Table 3. Outcome of patients treated in the three different periods
5. Conclusion
The worldwide distribution of histological subtypes shows an increase in PTC and a decrease in anaplastic carcinoma [9, 28 and 29]. Epidemiology studies demonstrate a relationship of iodine deficiency to FTC whereas dietary iodine supplements increase the incidence of PTC but FTC remains constant [11 and 30]. In this study, the incidence of FTC was quite constant throughout the three periods, whereas PTC had a slight rise in incidence. This finding is in accordance with others because Hong Kong is an iodine-sufficient area as it is situated on the coast and local people have seafood in their diet.
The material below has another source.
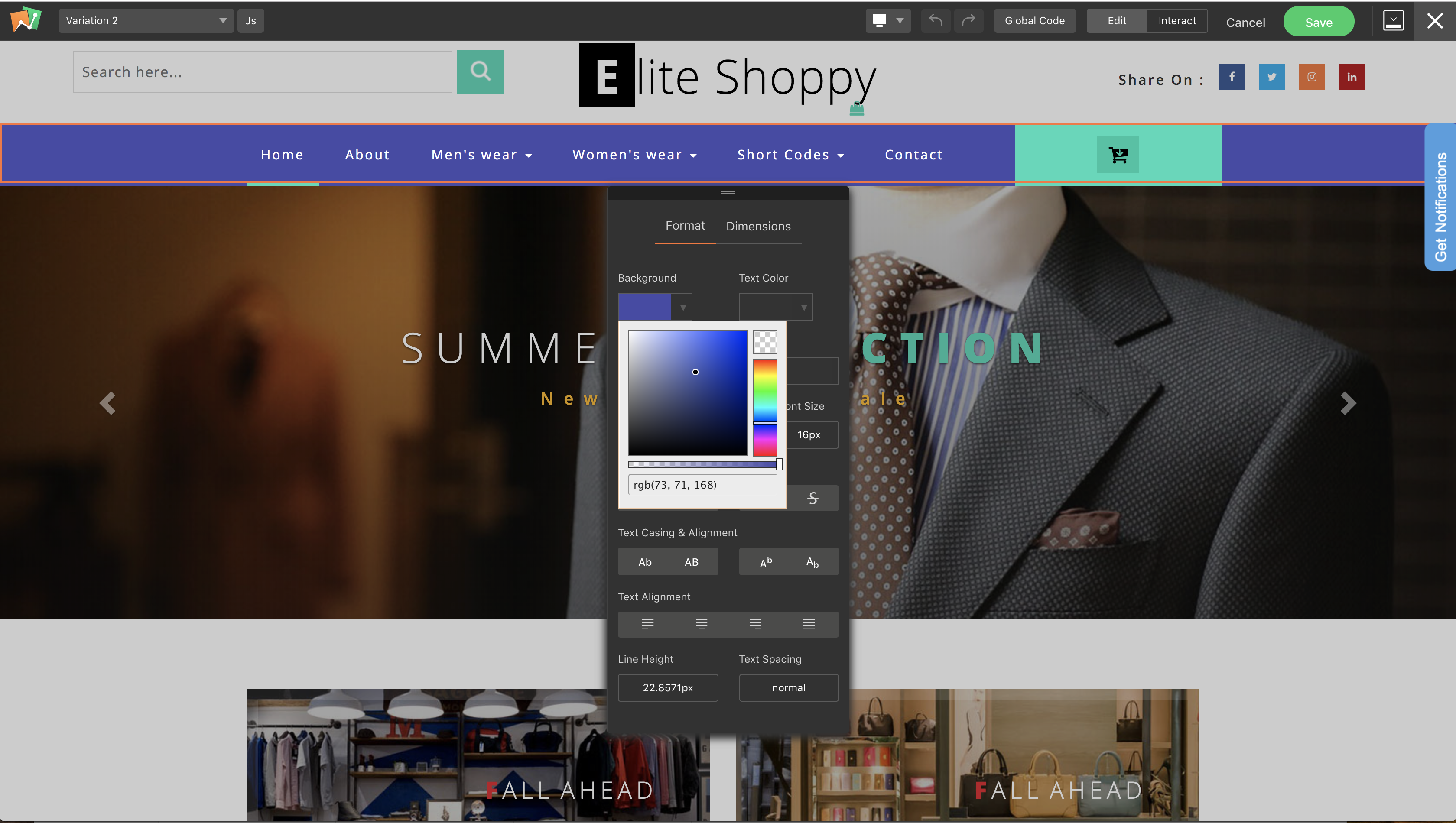This screenshot has height=823, width=1456.
Task: Click the center text alignment icon
Action: (x=701, y=624)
The pattern of practice has changed considerably during the past decades in Hong Kong: there has been an increase in bilateral thyroid surgery compared with unilateral resection and increased application of RAI and EXT. Bilateral resection has resulted in less local relapse [31 and 32], although the survival was not better [33 and 34]. Improvement in pathology reporting has also been observed. Accurate description of size of primary thyroid tumour, lymph-node status, resection margins, multifocality and extrathyroidal extension, all help to guide prognosis and subsequent management. Despite a few negative reports of RAI on thyroid cancer management [35 and 36], the use of RAI was more frequently applied, probably related to the much greater number of positive studies supporting its role in preventing relapses [3, 4, 37, 38, 39, 40 and 41], treatment of metastasis [42, 43, 44 and 45]and increased survival [4, 31, 37, 38 and 41]. EXT was shown to be effective in reducing locoregional relapses especially in patients with gross disease after incomplete surgery [3, 46, 47, 48 and 49], microscopic positive margins [40 and 50], and pT4 disease with age older than 40 years [51]. With the better-defined role of EXT, it is not surprising that EXT has been more frequently applied in DTC.
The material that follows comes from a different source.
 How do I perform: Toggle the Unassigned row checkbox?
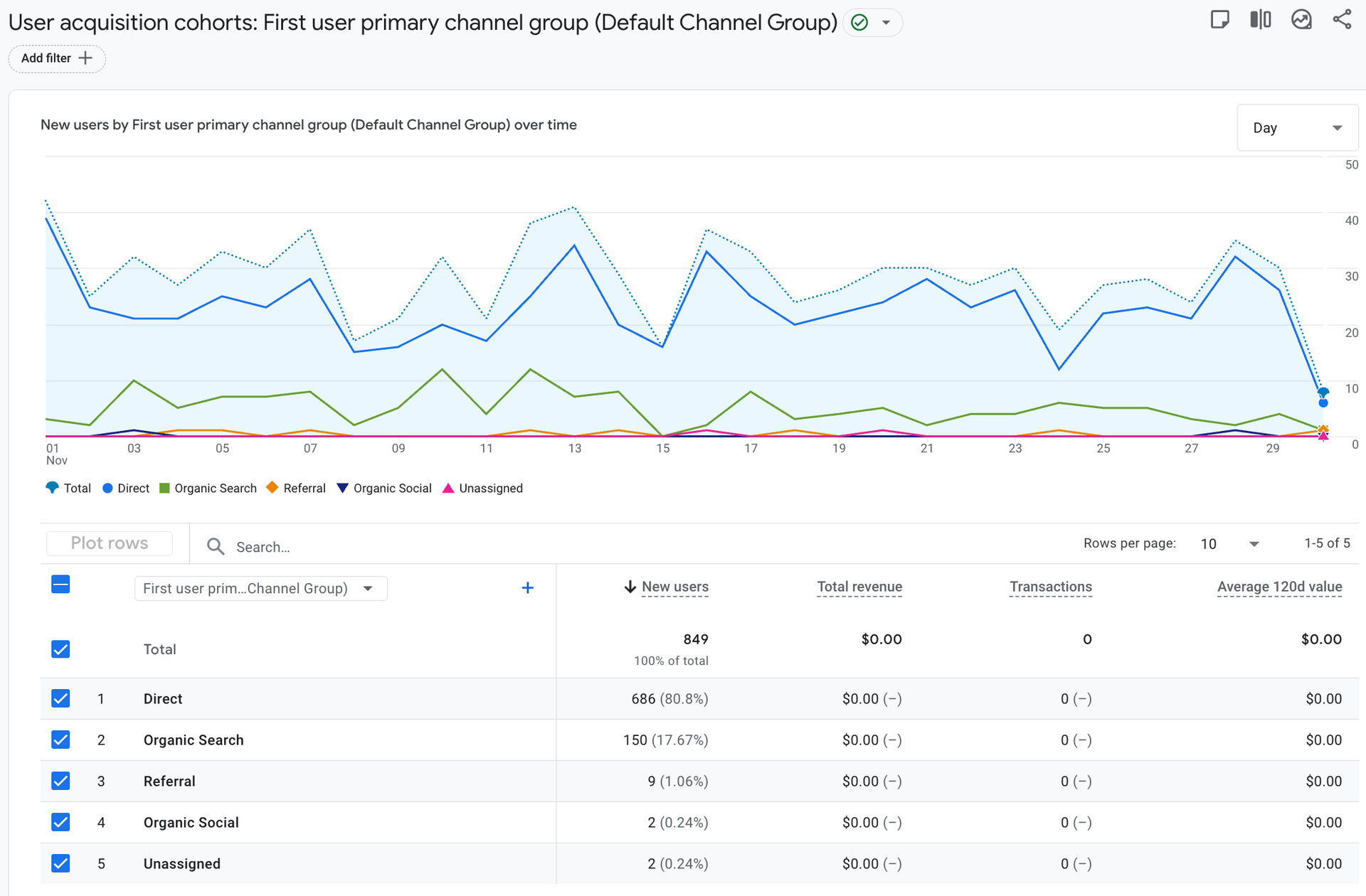point(60,863)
Studies from Japan [7], Austria [52]and the U.S.A. [53]have shown that the prognosis of DTC has improved. It is not clear whether improved outcome is attributable to improvement in diagnostic tools (ultrasonography and fine-needle aspiration cytology) [54 and 55]leading to diagnosis at earlier stage, more aggressive treatment methods (more application of bilateral surgery, RAI or EXT), shifting of histological subtypes to PTC (which has better survival and less distant metastasis compared with FTC) or earlier detection of recurrence by thyroglobulin measurement [54 and 55], computed tomography or magnetic resonance imaging. This study shows that period of diagnosis is not an independent prognostic factor in CSS, locoregional control and distant metastasis. Therefore, the improvement in outcome is probably a result of a conjoint effect of the above factors. Some other possible factors include better control of benign thyroid disease [56]and avoidance of childhood radiation exposure.
Although DTC has a very good prognosis, its rising incidence and psychosocial implication in young patients deserve better understanding of its natural history and changing temporal trends.